You look at it, you were at an unbelievable place, and so now you did something yourself to get yourself dismissed out.  So why do you think that you can go somewhere else and just start all over like it's a clean slate for you?
I'm all into giving guys second chances, but I want to give guys on my team second chances, not someone else from another program.

Q.  Can you talk a little bit about just the freshmen play that you have.  You've got some freshmen with some definite talent, in particular, Malik Jefferson.  Can you talk about those guys on the defensive end.
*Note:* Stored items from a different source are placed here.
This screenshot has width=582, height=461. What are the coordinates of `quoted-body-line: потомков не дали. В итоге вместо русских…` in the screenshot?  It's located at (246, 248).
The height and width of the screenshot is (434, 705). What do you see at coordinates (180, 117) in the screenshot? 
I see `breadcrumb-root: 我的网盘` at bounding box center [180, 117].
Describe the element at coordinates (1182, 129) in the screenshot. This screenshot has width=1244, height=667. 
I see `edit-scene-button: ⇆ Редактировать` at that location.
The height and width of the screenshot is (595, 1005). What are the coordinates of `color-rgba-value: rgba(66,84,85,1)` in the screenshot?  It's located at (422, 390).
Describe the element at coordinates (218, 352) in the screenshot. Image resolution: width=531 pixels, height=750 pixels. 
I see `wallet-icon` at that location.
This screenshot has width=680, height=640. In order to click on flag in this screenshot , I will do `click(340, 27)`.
COACH STRONG:  Well, you look at our freshmen, and the good thing about Malik, he was able to come in in the spring and did a really good job.  I think he came in at like 217.  He's up at like 240 now.  Connor Williams is another that came in as an offensive lineman, was a tight end in high school, went to offensive line, and has done an unbelievable job.
With the rest of them, they're coming in right now, and there's some freshmen on campus.  But the good thing about it is the upperclassmen have done a great job of just walking them in and teaching them everything.  You look at those from the Holton Hills, those young DBs, from Davis to Kris Boyd, there's a lot of learning for them.  It's all about the learning process.
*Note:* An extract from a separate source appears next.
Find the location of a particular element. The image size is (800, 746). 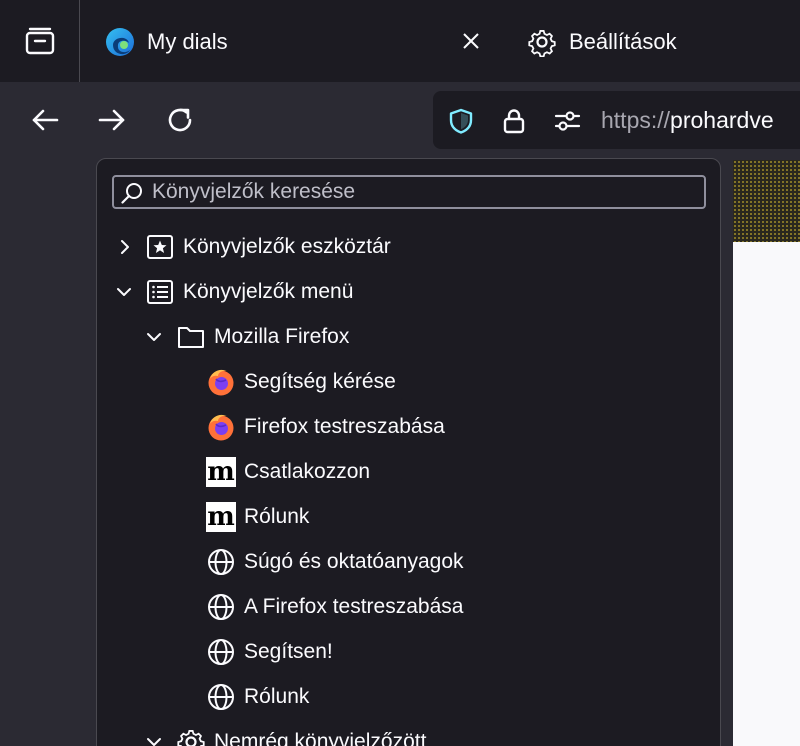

When you look at the freshmen, they're all excited week one, and then all of a sudden it all hits them with the classes and the working out, and they kind of calm down.  So now it will be interesting, when we get them to August, how they're going to react and how they're going to go out.

Q.  A couple of years ago, you had three good running backs and one left, last year two with Michael and Jonathan.  Now it's Jonathan.  Might this make things easier, depending on‑‑ and I'm sure you've got backups too.  But for Jonathan and maybe for the running game, for him to know he's the main guy?
COACH STRONG:  What happened last year, you had Jonathan and you had Malcolm.  The thing about J. Gray, he was coming back from that Achilles, so you just didn't know how healthy he was.  I think we had to get like within the season for him really to get back on track.
Now with him being the guy, you expect big things for him.  And I told him that, I said now with you being that guy.  We have backups, but we'd like to see J. Gray go out and just have a big year.

Q.  Charlie, if you get quality quarterback play, is this team the upside?  Is it a team that you would see going 9‑3?  Or is this a team that you would see winning the league?  If you get that good, quality quarterback play.
COACH STRONG:  I don't know what the number would be or what would happen, but not only with the quarterback, it's got to come from all positions.  You look at us on defense, we lost six key starters there.  So we're going to have to play really well on defense.  That's where it all starts at.
With the quarterback position, it is a very critical position because you want to see that position play so well.  And Swoopes‑‑ and I'll tell you this right now.  He wants to play well because of so much has been said about him, and he wants to prove to everyone that he can play that position.  I hope he does do that.  I'd be more than happy if he did.
But it's all about us just performing well as a team in all phases.